**Exercise A:** Select every row that contains the word "agent".

========

The smaller size allows for lower cost of production because more chips can be manufactured on a single silicone wafer. It also means lower power consumption and less heat is produced. Indirectly, this means that the clockspeed can be increased as long as the amount of power consumed does not burnt out the circuitry and the amount of heat does not damage the CPU.

Theoretically speaking, an Intel Ivy Bridge i5-3570k built using 22nm and 140nm die process will perform the same as long as both CPUs get enough power and the heat generated efficiently. Of course an Ivy Bridge CPU built using the 140nm die process would be massive. Assuming a i5-3570k using the 22nm die process is 1" x 1", if it were built using older 140nm tech, then it would be around 6" x 6" in size.


Well, as a professional integrated circuit designer that has designed 14GHz counters in 28nm CMOS you are wrong on many counts. That doesn't mean much, for this stuff is exceedingly complex and you need a degree in engineering to begin to understand this stuff.

========

**Exercise B:** In the passage on chip die size, what size would an i5-3570k built with 140nm technology be if the 22nm version measured 1" x 1"?

**Input rows:**
========

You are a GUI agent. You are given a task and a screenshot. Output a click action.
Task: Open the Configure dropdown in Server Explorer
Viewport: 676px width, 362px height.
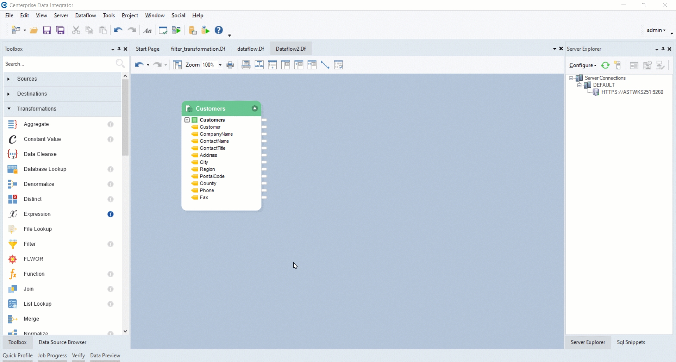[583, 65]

========

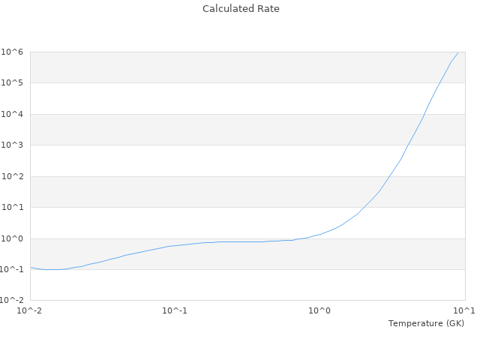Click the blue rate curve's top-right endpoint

========

**Task response A:**
You are a GUI agent. You are given a task and a screenshot. Output a click action.

**Task response B:** Around 6" x 6".